--- DATA SECTION ---
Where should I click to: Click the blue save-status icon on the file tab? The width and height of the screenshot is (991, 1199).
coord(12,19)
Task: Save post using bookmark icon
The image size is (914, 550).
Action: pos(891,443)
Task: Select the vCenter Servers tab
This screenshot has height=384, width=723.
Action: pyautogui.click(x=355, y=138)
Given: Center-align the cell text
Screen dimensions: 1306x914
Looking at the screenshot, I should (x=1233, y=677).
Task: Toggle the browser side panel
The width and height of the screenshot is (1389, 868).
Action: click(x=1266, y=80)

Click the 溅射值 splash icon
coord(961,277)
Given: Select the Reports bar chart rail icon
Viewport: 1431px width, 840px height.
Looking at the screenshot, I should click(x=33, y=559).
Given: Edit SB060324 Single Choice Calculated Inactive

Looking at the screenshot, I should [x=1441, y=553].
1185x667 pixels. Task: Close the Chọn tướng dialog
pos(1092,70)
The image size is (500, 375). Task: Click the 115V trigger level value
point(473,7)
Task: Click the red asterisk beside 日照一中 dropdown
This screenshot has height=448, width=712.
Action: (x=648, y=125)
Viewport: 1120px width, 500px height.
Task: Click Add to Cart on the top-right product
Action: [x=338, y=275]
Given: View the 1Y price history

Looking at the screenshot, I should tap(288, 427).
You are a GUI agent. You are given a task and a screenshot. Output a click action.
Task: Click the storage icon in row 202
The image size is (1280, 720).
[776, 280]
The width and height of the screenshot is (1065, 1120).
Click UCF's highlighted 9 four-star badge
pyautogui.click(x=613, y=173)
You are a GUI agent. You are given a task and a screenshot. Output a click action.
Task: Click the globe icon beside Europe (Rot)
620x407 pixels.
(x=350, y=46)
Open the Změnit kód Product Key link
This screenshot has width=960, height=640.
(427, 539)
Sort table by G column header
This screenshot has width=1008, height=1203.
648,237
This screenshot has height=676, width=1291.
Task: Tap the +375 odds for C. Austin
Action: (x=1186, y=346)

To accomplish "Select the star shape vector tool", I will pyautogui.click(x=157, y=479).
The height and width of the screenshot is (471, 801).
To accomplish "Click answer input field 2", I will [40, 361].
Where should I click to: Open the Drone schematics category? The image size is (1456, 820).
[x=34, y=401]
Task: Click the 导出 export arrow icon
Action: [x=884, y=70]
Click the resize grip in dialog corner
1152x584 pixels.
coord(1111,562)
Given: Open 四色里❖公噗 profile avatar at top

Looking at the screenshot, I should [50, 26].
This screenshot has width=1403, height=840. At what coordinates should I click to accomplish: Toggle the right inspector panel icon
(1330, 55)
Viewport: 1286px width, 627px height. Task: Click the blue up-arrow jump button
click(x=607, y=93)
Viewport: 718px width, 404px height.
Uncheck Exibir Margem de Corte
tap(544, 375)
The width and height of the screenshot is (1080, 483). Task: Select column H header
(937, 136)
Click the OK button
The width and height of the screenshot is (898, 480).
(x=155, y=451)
---
ABOUT THIS TASK: Each line of the records should be transcribed without change.

EXERCISE SOLUTION:
Where should I click to: Click the blue save-status icon on the file tab? The width and height of the screenshot is (991, 1199).
coord(12,19)
Task: Save post using bookmark icon
The image size is (914, 550).
Action: pos(891,443)
Task: Select the vCenter Servers tab
This screenshot has height=384, width=723.
Action: pyautogui.click(x=355, y=138)
Given: Center-align the cell text
Screen dimensions: 1306x914
Looking at the screenshot, I should (x=1233, y=677).
Task: Toggle the browser side panel
The width and height of the screenshot is (1389, 868).
Action: click(x=1266, y=80)

Click the 溅射值 splash icon
coord(961,277)
Given: Select the Reports bar chart rail icon
Viewport: 1431px width, 840px height.
Looking at the screenshot, I should click(x=33, y=559).
Given: Edit SB060324 Single Choice Calculated Inactive

Looking at the screenshot, I should [x=1441, y=553].
1185x667 pixels. Task: Close the Chọn tướng dialog
pos(1092,70)
The image size is (500, 375). Task: Click the 115V trigger level value
point(473,7)
Task: Click the red asterisk beside 日照一中 dropdown
This screenshot has height=448, width=712.
Action: (x=648, y=125)
Viewport: 1120px width, 500px height.
Task: Click Add to Cart on the top-right product
Action: [x=338, y=275]
Given: View the 1Y price history

Looking at the screenshot, I should tap(288, 427).
You are a GUI agent. You are given a task and a screenshot. Output a click action.
Task: Click the storage icon in row 202
The image size is (1280, 720).
[776, 280]
The width and height of the screenshot is (1065, 1120).
Click UCF's highlighted 9 four-star badge
pyautogui.click(x=613, y=173)
You are a GUI agent. You are given a task and a screenshot. Output a click action.
Task: Click the globe icon beside Europe (Rot)
620x407 pixels.
(x=350, y=46)
Open the Změnit kód Product Key link
This screenshot has width=960, height=640.
(427, 539)
Sort table by G column header
This screenshot has width=1008, height=1203.
648,237
This screenshot has height=676, width=1291.
Task: Tap the +375 odds for C. Austin
Action: (x=1186, y=346)

To accomplish "Select the star shape vector tool", I will pyautogui.click(x=157, y=479).
The height and width of the screenshot is (471, 801).
To accomplish "Click answer input field 2", I will [40, 361].
Where should I click to: Open the Drone schematics category? The image size is (1456, 820).
[x=34, y=401]
Task: Click the 导出 export arrow icon
Action: [x=884, y=70]
Click the resize grip in dialog corner
1152x584 pixels.
coord(1111,562)
Given: Open 四色里❖公噗 profile avatar at top

Looking at the screenshot, I should [50, 26].
This screenshot has width=1403, height=840. At what coordinates should I click to accomplish: Toggle the right inspector panel icon
(1330, 55)
Viewport: 1286px width, 627px height. Task: Click the blue up-arrow jump button
click(x=607, y=93)
Viewport: 718px width, 404px height.
Uncheck Exibir Margem de Corte
tap(544, 375)
The width and height of the screenshot is (1080, 483). Task: Select column H header
(937, 136)
Click the OK button
The width and height of the screenshot is (898, 480).
(x=155, y=451)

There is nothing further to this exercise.